Single-Molecule Magnet with Thermally Activated Delayed Fluorescence Based on a Metallofullerene Integrated by Dysprosium and Yttrium Ions

It is vital to construct luminescent single-molecule magnets (SMMs) and explore their applications in quantum computing technique and magneto-luminescence devices. In this work, we report a luminescent single-molecule magnet with thermally activated delayed fluorescence (TADF) based on metallofullerene DyY₂N@C₈₀. DyY₂N@C₈₀ was constructed by integrating dysprosium and yttrium ions into a fullerene cage.

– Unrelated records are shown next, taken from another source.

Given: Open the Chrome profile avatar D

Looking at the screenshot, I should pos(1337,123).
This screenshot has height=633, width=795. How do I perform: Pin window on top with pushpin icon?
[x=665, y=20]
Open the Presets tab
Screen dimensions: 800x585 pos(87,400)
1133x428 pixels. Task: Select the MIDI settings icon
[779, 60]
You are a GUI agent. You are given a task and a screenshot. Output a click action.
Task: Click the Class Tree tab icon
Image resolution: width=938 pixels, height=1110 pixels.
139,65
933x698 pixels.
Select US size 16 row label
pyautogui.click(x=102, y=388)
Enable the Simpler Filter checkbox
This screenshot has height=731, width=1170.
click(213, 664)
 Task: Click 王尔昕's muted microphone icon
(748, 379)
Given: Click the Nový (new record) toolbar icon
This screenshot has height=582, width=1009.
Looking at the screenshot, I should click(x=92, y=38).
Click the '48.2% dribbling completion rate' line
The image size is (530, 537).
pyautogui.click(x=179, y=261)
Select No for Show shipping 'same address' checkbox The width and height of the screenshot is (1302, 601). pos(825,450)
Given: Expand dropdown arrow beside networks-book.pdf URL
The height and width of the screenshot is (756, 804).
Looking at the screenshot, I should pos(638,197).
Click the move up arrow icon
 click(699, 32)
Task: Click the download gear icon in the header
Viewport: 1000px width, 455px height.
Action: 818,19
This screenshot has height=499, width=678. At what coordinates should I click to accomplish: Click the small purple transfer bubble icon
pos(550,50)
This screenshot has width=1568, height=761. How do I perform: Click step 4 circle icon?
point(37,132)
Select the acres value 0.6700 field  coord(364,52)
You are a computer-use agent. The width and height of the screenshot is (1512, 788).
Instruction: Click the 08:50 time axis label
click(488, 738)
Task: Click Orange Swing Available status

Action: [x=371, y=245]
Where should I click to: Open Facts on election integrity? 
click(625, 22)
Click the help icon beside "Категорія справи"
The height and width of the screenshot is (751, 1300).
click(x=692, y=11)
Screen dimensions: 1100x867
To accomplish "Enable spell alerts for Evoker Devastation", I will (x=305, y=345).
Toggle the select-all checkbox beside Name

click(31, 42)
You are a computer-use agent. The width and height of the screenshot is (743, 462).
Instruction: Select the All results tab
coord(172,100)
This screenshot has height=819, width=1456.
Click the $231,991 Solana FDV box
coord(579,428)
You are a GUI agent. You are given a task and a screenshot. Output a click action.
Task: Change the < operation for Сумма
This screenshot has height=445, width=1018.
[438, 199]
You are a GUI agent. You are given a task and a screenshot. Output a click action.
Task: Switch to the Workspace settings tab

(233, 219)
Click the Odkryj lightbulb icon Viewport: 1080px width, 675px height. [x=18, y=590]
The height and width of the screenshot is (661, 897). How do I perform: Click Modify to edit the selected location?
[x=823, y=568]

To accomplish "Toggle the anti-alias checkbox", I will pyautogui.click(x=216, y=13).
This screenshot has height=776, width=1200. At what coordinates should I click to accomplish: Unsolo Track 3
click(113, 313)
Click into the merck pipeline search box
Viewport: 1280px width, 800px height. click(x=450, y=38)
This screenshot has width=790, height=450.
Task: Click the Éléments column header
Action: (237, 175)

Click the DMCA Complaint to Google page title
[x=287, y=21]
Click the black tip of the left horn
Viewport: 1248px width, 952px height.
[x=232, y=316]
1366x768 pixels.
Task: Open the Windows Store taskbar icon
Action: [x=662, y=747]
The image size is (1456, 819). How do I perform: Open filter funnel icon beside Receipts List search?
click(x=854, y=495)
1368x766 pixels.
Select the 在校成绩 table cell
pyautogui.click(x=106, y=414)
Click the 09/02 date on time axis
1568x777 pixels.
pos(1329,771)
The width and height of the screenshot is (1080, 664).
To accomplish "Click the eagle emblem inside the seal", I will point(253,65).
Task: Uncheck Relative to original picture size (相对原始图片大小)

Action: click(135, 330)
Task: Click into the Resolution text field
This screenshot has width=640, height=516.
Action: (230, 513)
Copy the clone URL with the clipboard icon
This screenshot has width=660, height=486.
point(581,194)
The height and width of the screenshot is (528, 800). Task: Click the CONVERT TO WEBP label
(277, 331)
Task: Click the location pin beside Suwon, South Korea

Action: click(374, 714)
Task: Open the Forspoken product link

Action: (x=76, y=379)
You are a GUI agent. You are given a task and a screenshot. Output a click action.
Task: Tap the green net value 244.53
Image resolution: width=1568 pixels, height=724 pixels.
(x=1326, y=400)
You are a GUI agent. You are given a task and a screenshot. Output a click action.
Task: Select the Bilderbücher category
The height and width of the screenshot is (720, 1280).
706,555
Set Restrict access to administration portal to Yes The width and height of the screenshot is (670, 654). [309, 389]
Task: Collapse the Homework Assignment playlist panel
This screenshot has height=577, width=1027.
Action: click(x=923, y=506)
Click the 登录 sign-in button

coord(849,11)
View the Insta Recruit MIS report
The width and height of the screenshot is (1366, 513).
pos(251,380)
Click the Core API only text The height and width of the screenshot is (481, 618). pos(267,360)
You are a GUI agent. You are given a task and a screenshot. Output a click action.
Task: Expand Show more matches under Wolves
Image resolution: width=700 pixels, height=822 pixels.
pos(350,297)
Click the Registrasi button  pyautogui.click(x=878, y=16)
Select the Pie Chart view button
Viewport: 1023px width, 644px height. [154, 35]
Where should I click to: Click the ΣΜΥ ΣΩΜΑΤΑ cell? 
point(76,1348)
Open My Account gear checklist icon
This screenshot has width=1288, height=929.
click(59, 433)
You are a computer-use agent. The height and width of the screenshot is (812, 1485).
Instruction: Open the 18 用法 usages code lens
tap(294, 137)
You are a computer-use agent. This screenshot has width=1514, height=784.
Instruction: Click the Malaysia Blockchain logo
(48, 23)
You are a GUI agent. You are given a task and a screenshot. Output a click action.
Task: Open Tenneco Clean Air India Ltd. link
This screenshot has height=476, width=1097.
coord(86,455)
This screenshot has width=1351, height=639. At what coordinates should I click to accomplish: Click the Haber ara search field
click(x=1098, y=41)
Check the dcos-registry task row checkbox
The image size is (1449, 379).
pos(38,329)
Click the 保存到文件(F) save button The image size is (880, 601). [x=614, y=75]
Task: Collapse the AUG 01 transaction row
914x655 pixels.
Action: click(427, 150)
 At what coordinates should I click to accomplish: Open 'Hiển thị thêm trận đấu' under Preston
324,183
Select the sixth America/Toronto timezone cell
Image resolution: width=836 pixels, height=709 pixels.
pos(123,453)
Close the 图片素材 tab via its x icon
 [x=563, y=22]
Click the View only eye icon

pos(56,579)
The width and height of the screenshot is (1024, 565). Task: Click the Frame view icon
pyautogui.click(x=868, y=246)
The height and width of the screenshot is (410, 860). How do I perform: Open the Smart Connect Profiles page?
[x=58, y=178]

Magnetic results suggest that DyY₂N@C₈₀ exhibits magnetic hysteresis loops below 8 K originating from the Dy³⁺ ion. Moreover, DyY₂N@C₈₀ exhibits TADF originating from the Y³⁺-coordinated carbon cage, whose luminescence peak positions and peak intensities can be obviously influenced by Dy³⁺. Furthermore, a supramolecular complex of DyY₂N@C₈₀ and [12]Cycloparaphenylene ([12]CPP) was then prepared to construct a single-molecule magnet with multiwavelength luminescence. The effects of host-guest interaction on photoluminescence properties of DyY₂N@C₈₀ were disclosed. Theoretical calculations were also employed to illustrate the structures of DyY₂N@C₈₀ and DyY₂N@C₈₀⊂[12]CPP.